Clinical Trials

Clinical examinations and clinical studies are necessary in the development of new drugs and the approval of their use by relevant authorities. The challenges for outsourcing companies in clinical research lie in the fact that a large number of tests are performed in a number of different centers and countries which requires the preparation of large quantities of sensitive documents in several languages, often in a very short time.

The need for translation of documents for clinical studies appears immediately after the completion of text protocols. Documents intended for researchers, such as protocols or brochures for the researchers, are characterized by highly professional terminology, while the papers for patients who participate in the study requires a specific, precise language adjusted for a layman to understand the text.

Our team of highly skilled staff is qualified to respond very quickly to the high-quality requirements of these very demanding projects. This relieves the client and his human resources of a time and energy consuming task, which usually has a favorable effect on the client’s business.

The terminology we use is strictly controlled and founded on legislation and documentation of the Agency for Drugs and Medical Devices of Serbia. Long previous experience in working with such documentation helps us to deliver to our clients consistent high-quality translation.

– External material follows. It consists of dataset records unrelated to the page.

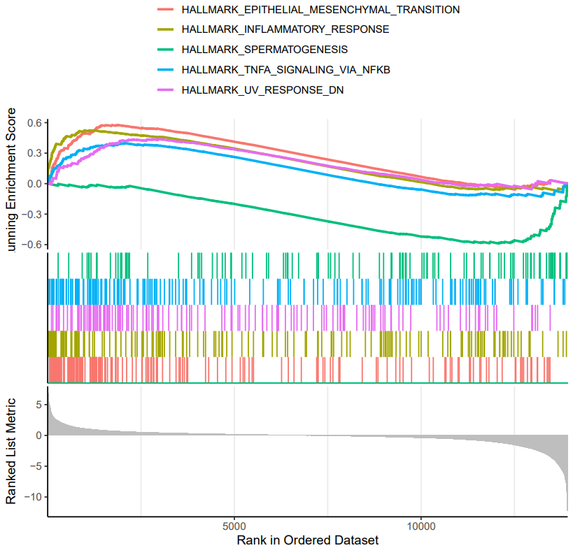Click the −10 tick on ranked metric axis
Screen dimensions: 573x548
34,497
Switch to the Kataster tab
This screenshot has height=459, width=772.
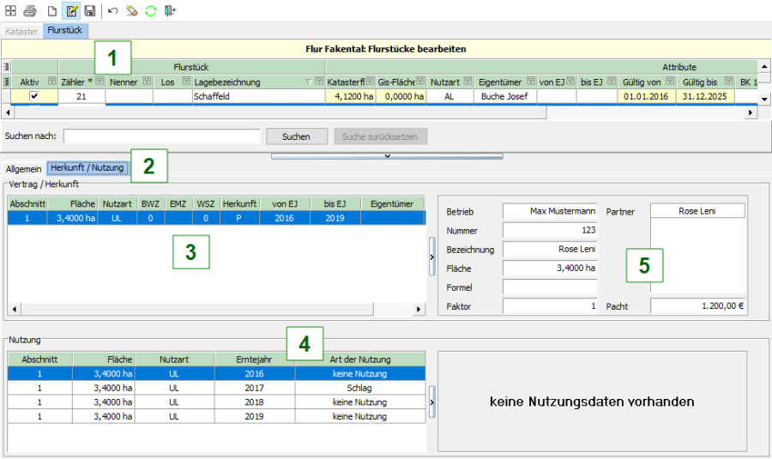pyautogui.click(x=21, y=31)

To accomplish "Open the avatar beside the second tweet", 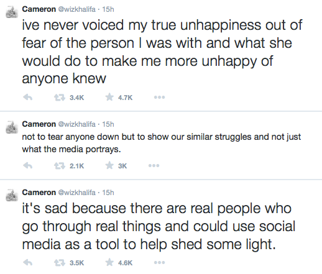I will (12, 127).
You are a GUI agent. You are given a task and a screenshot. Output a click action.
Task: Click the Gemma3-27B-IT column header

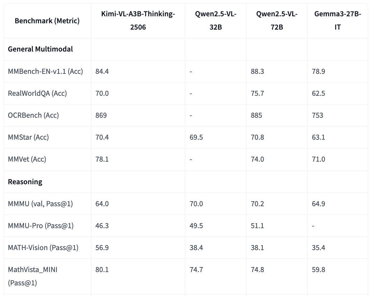pyautogui.click(x=337, y=21)
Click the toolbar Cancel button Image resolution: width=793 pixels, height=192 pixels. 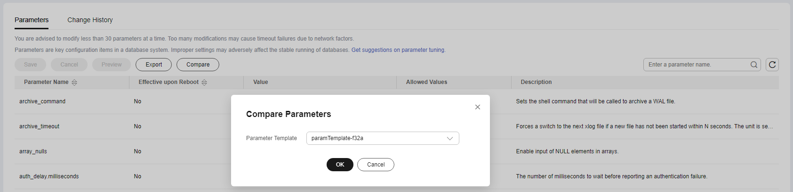69,65
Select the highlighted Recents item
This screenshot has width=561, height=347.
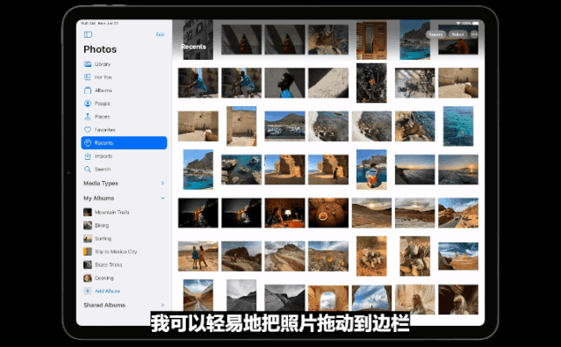(124, 143)
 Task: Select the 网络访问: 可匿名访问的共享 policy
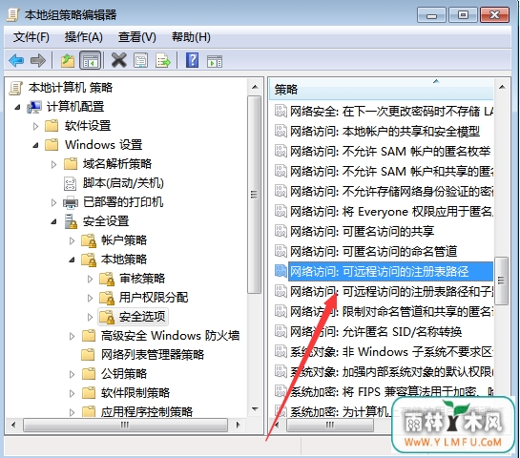pos(363,231)
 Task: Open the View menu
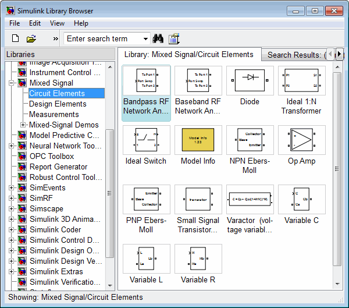coord(57,23)
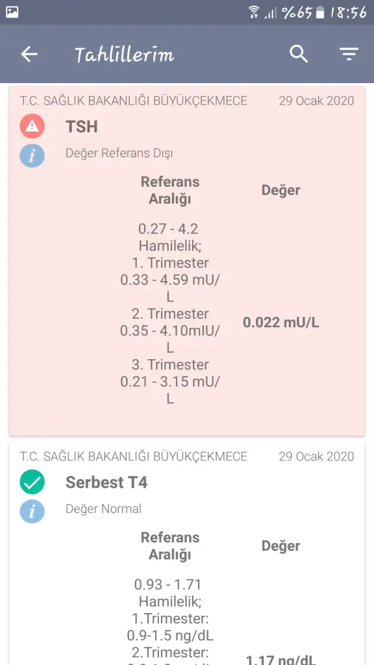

Along with these translation services, we also offer pharmaceutical companies and contracting research organizations the following services:

  • Clinical Monitoring is the basis of any successful clinical trial. 2GL’s clinical trial monitors come from either a Medical or other advanced Life Science background
  • Printing and adequate reviewing of documentation in accordance with regulations of local ethical committees and ALIMS.
  • Start-up activities including the following:
  • Elaboration of feasibility studies for the territory of Serbia, Croatia, Slovenia, North Macedonia, Montenegro and Bosnia and Herzegovina.
  • Submission of documents to relevant authorities, if the contracting party is not a legal entity in these countries (the local ethical committees, the Agency for Medicines).